HENRI MICHAUX UNTITLED

The works by Henri Michaux (1899-1948) have always enthralled Jan Groth, who acquired one of his drawings at an early stage. If Michaux's drawings are compared with Groth's, there are striking resemblances, but the two artists had different aims: whereas Michaux chose words as the point of departure for his rapid, impulsive and usually figurative drawings, Groth's simple strokes reveal the opposite – a lengthy and concentrated process of creation. Michaux's dynamism and simple drawing technique captivated him, but it was above all Michaux's honesty, strong will and manic activity that Groth was most interested in.

__Data segment__
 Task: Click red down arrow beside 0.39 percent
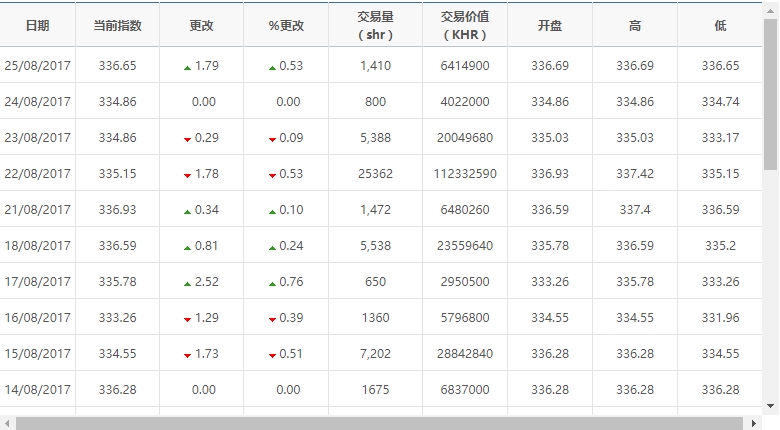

__Task item A__
Echo the passage about Henri Michaux from "The works by" up to and including "most interested in.".
__Task item B__
Render this sentence from the passage about Henri Michaux in Spanish: "If Michaux's drawings are compared with Groth's, there are striking resemblances, but the two artists had different aims: whereas Michaux chose words as the point of departure for his rapid, impulsive and usually figurative drawings, Groth's simple strokes reveal the opposite – a lengthy and concentrated process of creation."

__Expected answer A__
The works by Henri Michaux (1899-1948) have always enthralled Jan Groth, who acquired one of his drawings at an early stage. If Michaux's drawings are compared with Groth's, there are striking resemblances, but the two artists had different aims: whereas Michaux chose words as the point of departure for his rapid, impulsive and usually figurative drawings, Groth's simple strokes reveal the opposite – a lengthy and concentrated process of creation. Michaux's dynamism and simple drawing technique captivated him, but it was above all Michaux's honesty, strong will and manic activity that Groth was most interested in.

__Expected answer B__
Si se comparan los dibujos de Michaux con los de Groth, se observan semejanzas sorprendentes, pero los dos artistas tenían objetivos distintos: mientras que Michaux eligió las palabras como punto de partida para sus dibujos rápidos, impulsivos y generalmente figurativos, los trazos sencillos de Groth revelan lo contrario: un proceso de creación largo y concentrado.